We settled in with the wine we had brought, leaned back in our comfortable chairs, and prepared to be dazzled. Which we were, right from the get-go. From the first course to the eighth and last, the production was unlike anything either of us had ever experienced. This is one talented man.
Each course was well-timed and came with a complete and poetic description of what was on the plate. I expected the food to be good, but I was unprepared for the depth and texture of flavors, and picture-perfect presentation. Though I took a picture of all the courses, they simply did not adequately depict the care and pride that Chef Suken showered us with throughout the evening.

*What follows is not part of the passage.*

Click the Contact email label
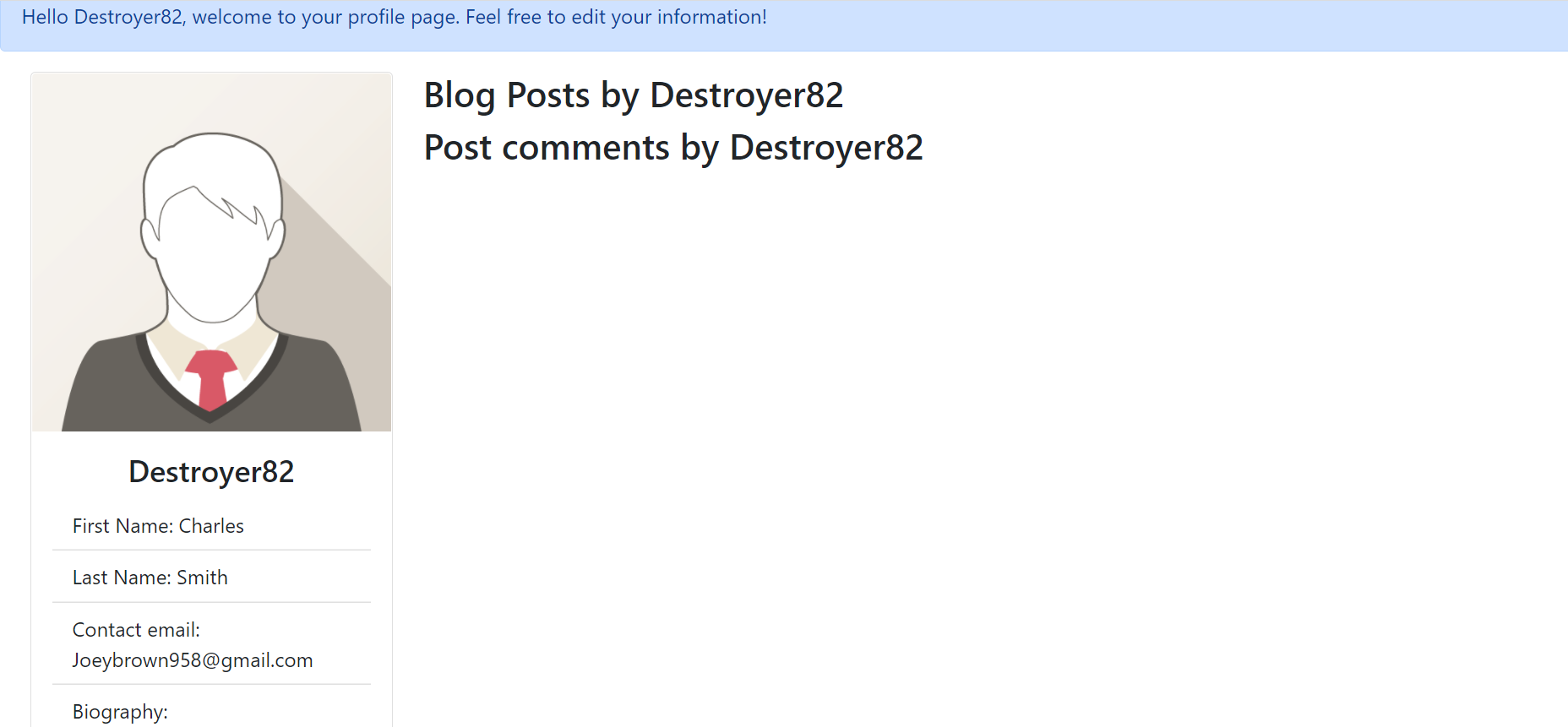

The pictures below have captions that describe each dish. (For some reason, I am missing the 5th course, which was king salmon with an asian pear reduction sauce, paired with king crab salad and mustard sauce.) We finished with a sweet pomegranate tea.
This is an ideal place to go with a close friend or family member with whom you enjoy spending time. There are no distractions–it’s just you and your companion(s) for more than two hours, so pick wisely! You will leave happy, relaxed and satisfied.
Be sure to call ahead. Since Cafe Beautiful only seats eight, it’s reservations only, no walk-ins.
Time is running out to get thee to Krause before it closes in mid-January. Treat yourself to an exceptional (albeit expensive) evening. You need only pick up the phone and make a reservation without delay, it’s booking up quickly as fans make one last pilgrimage to this extraordinary restaurant.
This is a no menu type of place–chef’s choice. Six or seven small but intensely flavored courses, best enjoyed with the offered wine pairings. Each plate is a portrait of color, each bite a revelation.
We enjoyed escargot (out of their shells) and chestnuts with beet and fava bean purees, pumpkin bisque with lobster, an immense diver scallop with parsnip puree, mushrooms on brioche, duck two ways with couscous, a duo of wasabi granita and pana cotta, and chocolate souffle injected with decadent chocolate sauce. These simplistic labels (and muted photos) don’t do justice to the skill and creativity of Chef Robert Krause, but hopefully they will spur some interest and motivate you to experience this little bit of nirvana before it’s too late.